Recurrent miscarriage is defined as having three or more miscarriages in succession and is a heartbreaking event that affects one in 100 women trying to conceive. Scientists are now claiming to have identified a cause, finding a lack of stem cells in the womb lining to be the culprit behind continued failed pregnancies, and aims to begin developing treatments to bolster populations of these cells later in the year.
Working with tissue samples from the womb lining provided by 183 donors, researchers at the UK's University of Warwick found lower levels of stem cells in the womb lining from women who had suffered recurrent miscarriages when compared to the control group.
Because the ability of the womb's lining to renew itself relies on the resident stem cell population, the team found that this deficiency sped up the aging of the womb.

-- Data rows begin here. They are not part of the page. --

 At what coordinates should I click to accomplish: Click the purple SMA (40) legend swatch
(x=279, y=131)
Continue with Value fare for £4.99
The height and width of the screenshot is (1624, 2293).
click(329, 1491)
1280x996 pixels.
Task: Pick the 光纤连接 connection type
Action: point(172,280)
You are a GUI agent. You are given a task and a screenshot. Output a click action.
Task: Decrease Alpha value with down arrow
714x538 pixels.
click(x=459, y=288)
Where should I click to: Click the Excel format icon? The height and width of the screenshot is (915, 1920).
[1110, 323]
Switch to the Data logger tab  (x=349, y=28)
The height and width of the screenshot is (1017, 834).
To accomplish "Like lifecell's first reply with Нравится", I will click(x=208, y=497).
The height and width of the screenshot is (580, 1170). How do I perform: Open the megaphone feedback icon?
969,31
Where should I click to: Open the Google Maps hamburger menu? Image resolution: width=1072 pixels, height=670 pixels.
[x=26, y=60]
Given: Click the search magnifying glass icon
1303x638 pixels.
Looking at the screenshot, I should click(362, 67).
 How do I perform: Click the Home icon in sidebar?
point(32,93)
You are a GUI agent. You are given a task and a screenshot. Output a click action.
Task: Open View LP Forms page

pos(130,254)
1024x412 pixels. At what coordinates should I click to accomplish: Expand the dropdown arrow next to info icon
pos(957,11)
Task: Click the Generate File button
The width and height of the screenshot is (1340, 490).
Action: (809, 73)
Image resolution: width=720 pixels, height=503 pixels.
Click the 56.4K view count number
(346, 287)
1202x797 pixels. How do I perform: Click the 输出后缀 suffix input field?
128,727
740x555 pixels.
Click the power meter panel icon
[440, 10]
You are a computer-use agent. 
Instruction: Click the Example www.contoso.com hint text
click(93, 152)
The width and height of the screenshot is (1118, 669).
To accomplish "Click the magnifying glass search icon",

The aging cells in turn mount an inflammatory response, which hinders the development of an implanted embryo.
"After an embryo has implanted, the lining of the uterus develops into a specialized structure called the decidua, and this process can be replicated when cells from the uterus are cultured in the lab," says Professor Jan Brosens, leader of the research team. "Cultured cells from women who had had three or more consecutive miscarriages showed that aging cells in the lining of the womb don't have the ability to prepare adequately for pregnancy."
Through this new understanding of the role of stem cells in pregnancy, the researchers are now hopeful of developing treatments that can boost their populations in the womb.
"We will start piloting new interventions to improve the lining of the womb in the spring of 2016," says Siobhan Quenby, co-author of the study. "Our focus will be two-fold. First, we wish to improve the screening of women at risk of recurrent miscarriage by developing new endometrial tests. Second, there are a number of drugs and other interventions, such as endometrial 'scratch', a procedure used to help embryos implant more successfully, that have the potential to increase the stem cell populations in the womb lining."
The research was published in the journal Stem Cells.